[Items from a data source]
BEGIN

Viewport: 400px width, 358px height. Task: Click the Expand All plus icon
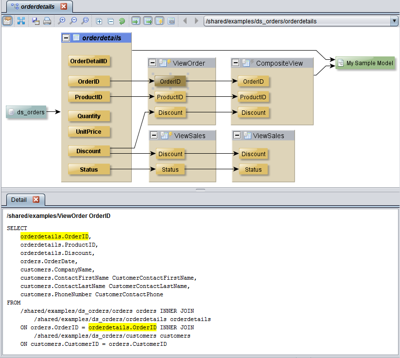[x=99, y=21]
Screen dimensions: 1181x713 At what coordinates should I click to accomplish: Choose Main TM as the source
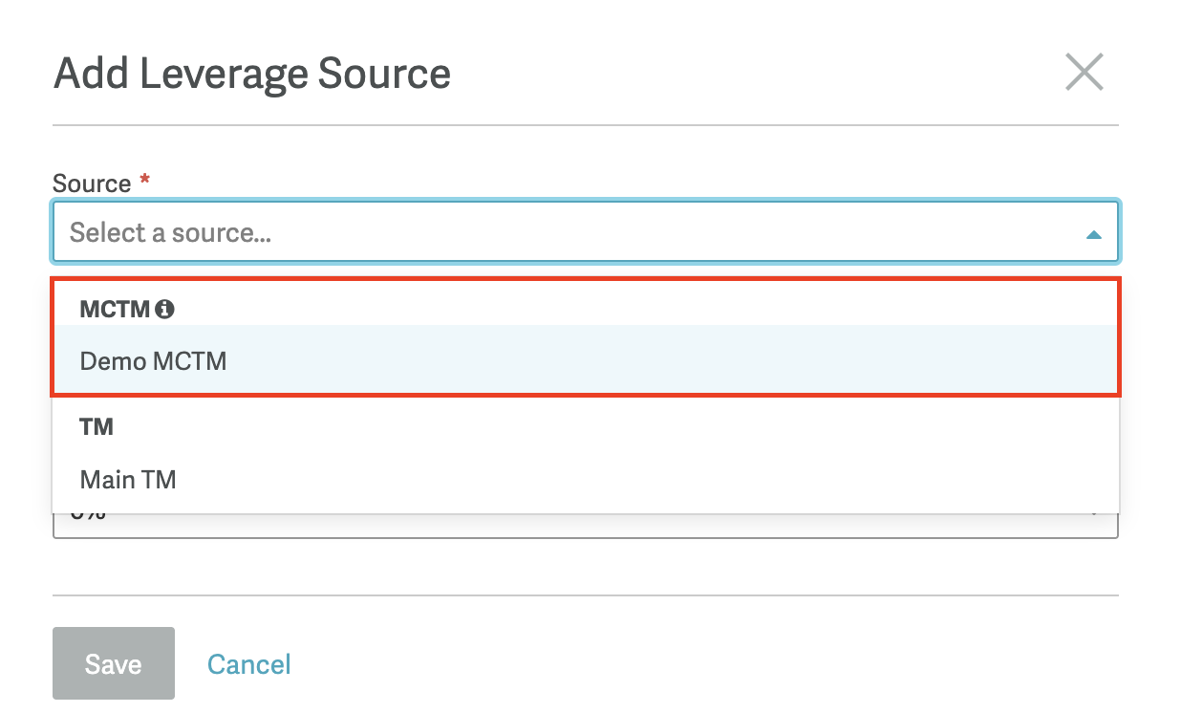[x=128, y=479]
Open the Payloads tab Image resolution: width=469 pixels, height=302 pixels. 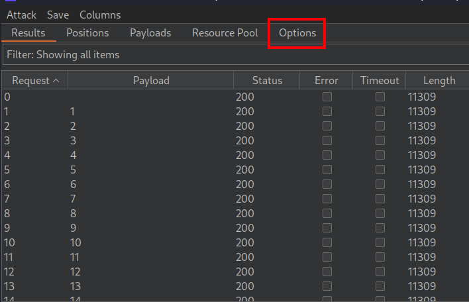pos(150,32)
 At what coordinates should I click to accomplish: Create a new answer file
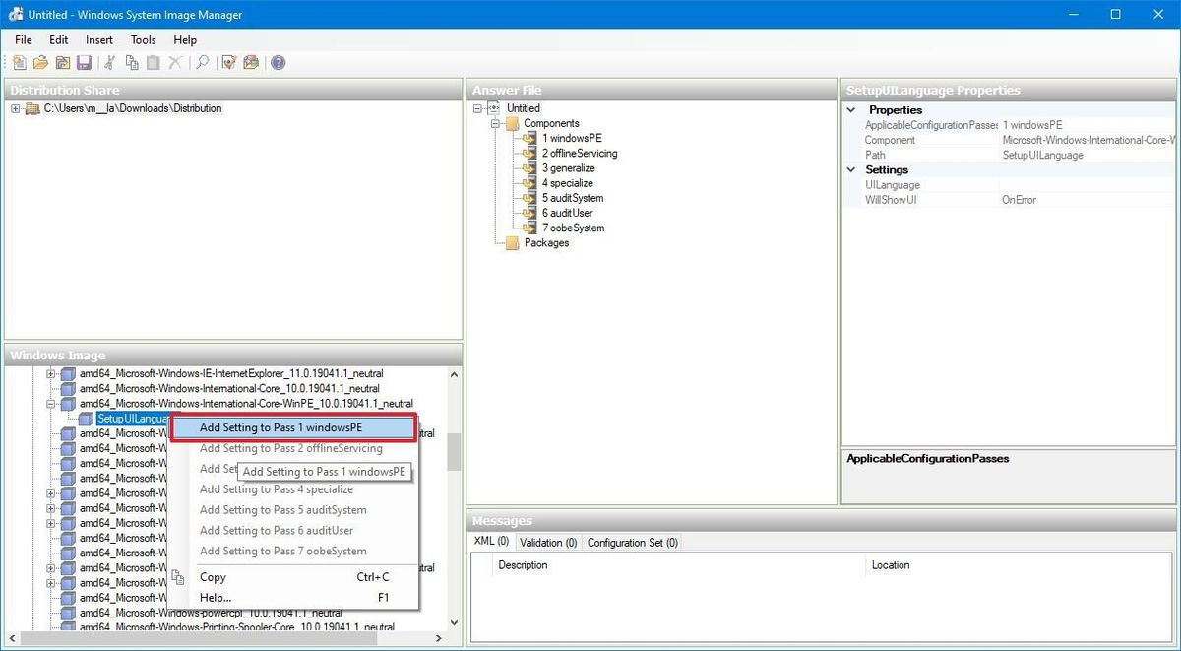19,62
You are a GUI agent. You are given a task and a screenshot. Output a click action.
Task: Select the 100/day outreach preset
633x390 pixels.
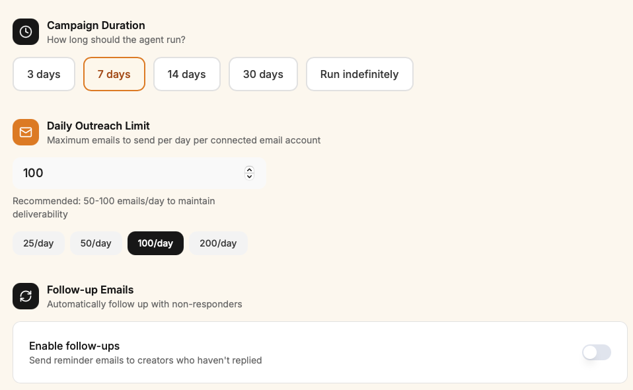155,243
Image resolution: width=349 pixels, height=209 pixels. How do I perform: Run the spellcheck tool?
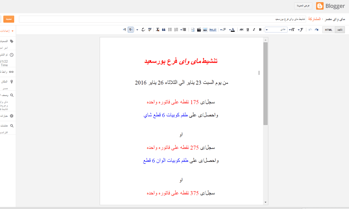coord(149,29)
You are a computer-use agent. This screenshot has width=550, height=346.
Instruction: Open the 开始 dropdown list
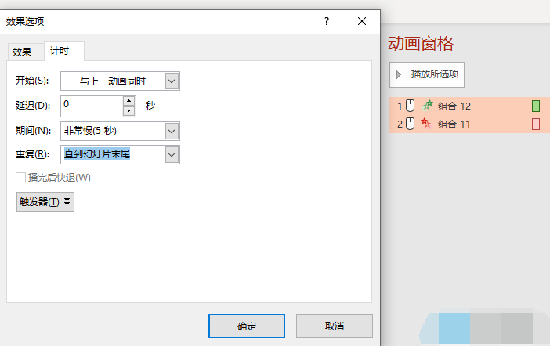coord(172,81)

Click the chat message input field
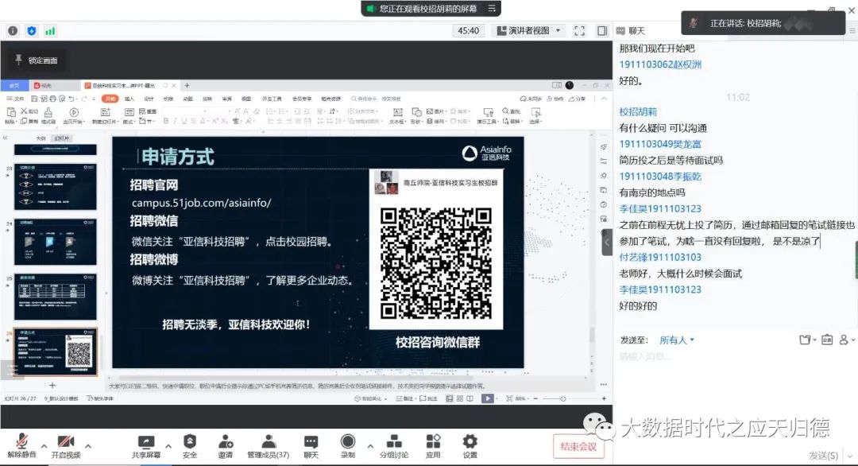731,356
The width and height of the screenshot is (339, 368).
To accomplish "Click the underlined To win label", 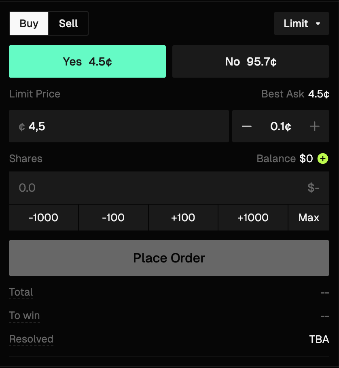I will [25, 315].
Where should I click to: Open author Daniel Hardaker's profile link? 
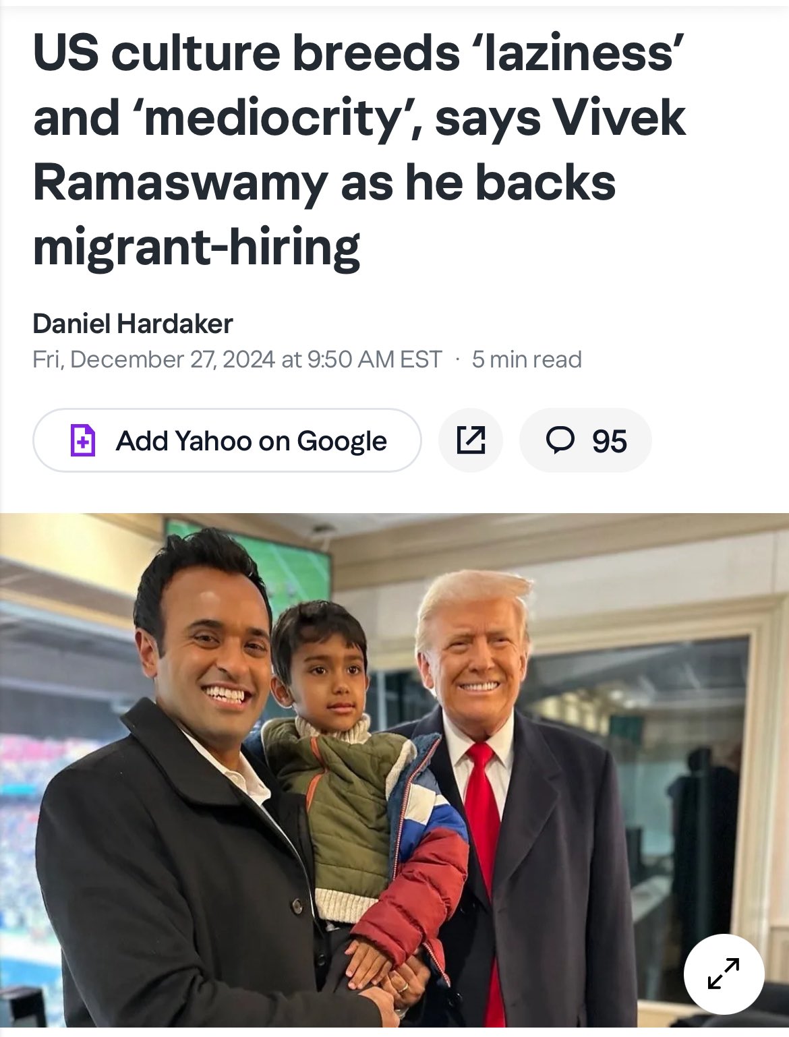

END

(About this task)
Above are the records; copy every line in them that holds the word "screenshot".

(Answer for this exercise)
You are a GUI agent. You are given a task and a screenshot. Output a click action.
You are a computer-use agent. This screenshot has width=550, height=346.
The width and height of the screenshot is (339, 368).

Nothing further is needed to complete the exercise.